To help with the development of this project, please visit securepollingsystem.org or @SecurePolling on twitter.

Liquid Democracy

Imagine every aspect of decision-making is broken down by topic and region, and each of us has a vote within every topic in our respective regions.

So, I’m going to get several education votes (a neighborhood one, a civic one, an eco-regional one, a bioregional one, and a national one), several urban design votes (nbr’hd, civic, e’rgn, b’rgn, nat’l), and likewise I’d get votes in topics like the arts, means of production, commerce, ecology, health care, etc. The goal is to break down all the decisions presently made by elected officials and divide them into accessible, sensible categories in which every person has exactly one person’s say.

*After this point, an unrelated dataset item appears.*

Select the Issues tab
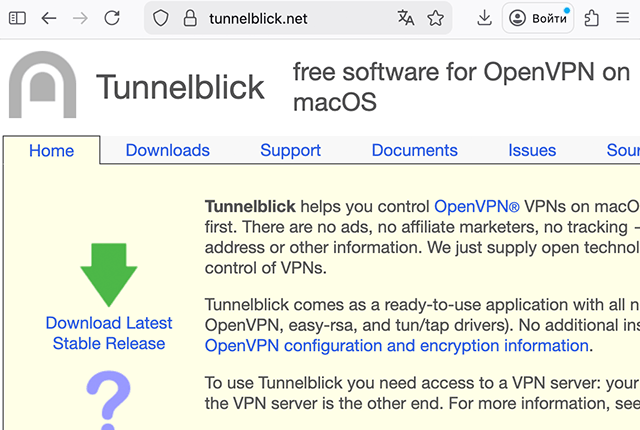The image size is (640, 430). click(532, 150)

A form of this governance was tried out in Iceland shortly after their Revolution in 2009, and they discovered a problem: making all the decisions about everything takes hecka time. Like 6 hours a day or something. Who wants to spend all day voting? We still have to live our lives! So, hackers came up with a solution: what if you can give your vote away to someone else to vote in your place? This is why it’s call Liquid Demoracy. You get to move your votes around.

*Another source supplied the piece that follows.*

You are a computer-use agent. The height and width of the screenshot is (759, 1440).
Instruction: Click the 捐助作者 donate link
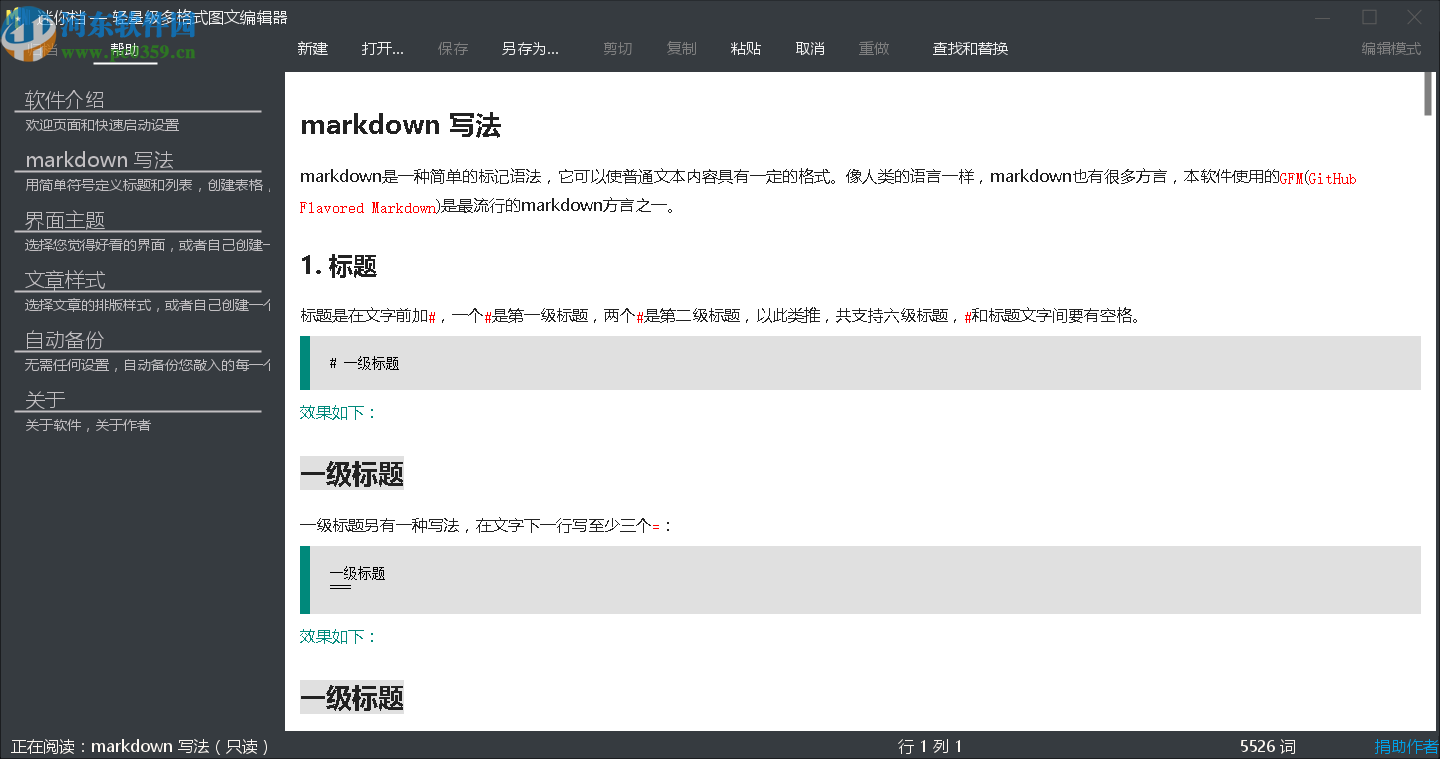[1405, 746]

So, for example, I might give all of my education votes to my sister, who’s a teacher, and is already researching the issues in education. And I might give my arts votes to my artist friend. And I might give my transportation votes to Jesse Palmer of Slingshot, who has an awesome grand vision to revise the transportation system to make everywhere accessible by a train-to-bicycle infrastructure.

In the meantime, I will keep my civic planning vote, because I’m personally involved with work to create community farms and develop a resilient local food supply. In fact, this is a topic I want to devote myself to, so I might try to gather lots of other people’s votes on it. I’ll put up fliers and speak at public meetings. As people give me their urban planning votes, my voting power might jump from 1 vote to 300 to 30,000 in local and national urban planning. This gives me a lot of say in every decision that goes through on this topic. People can take their vote back from me at any time if they don’t like a decision I made. To help keep my voters & the public up-to-date about how I’m using their vote, I might have a daily video blog in which I summarize all the decisions I made that day, and explain why I made them. I might also build coalitions with top voters in other categories, so to strategize how my urban planning decisions fit in with what’s going down in education, art, etc. Also, all the decisions I make are viewable by anyone whose vote I hold, so there’s a level of transparency. I’ll also have daily video blogs explaining my decisions so members of the public can better understand the work I’m doing.

Liquid Democracy represents a radical restricting of the social order, and it would also drastically change the media surrounding politics. The great thing about this voting system is it keeps public decision-making very public, and, in moments in which you’ve decided to let yourself be represented by someone, you have a great deal of power over how long that person may represent you.

It is a model of decision-making that better matches a society with our communication technology, and also helps avoid corruption in politics by preventing the existence of entrenched figures who you’re stuck with as representatives for 2-4+ years no matter what how shitty their decisions are after they are in office. Liquid Democracy means politicians have to represent their constituents, or they lose them immediately.

Sure, this system has flaws, but nothing compared to the present system of political oligarchy.

Liquid democracy software called “Liquid Feedback” is now being used on a small-scale by the Pirate Party in parts of Germany, Italy, Austria, Norway, France, and the Netherlands (check it out at www.liquidfeedback.org). Spain, being Spain, has developed its own separate liquid democracy software which can be found at agoravoting.com. Coders in Belgium are still working on their liquid democracy software called “Get Opinionated,” and they are looking for help finishing it at github.com/getopinionated/.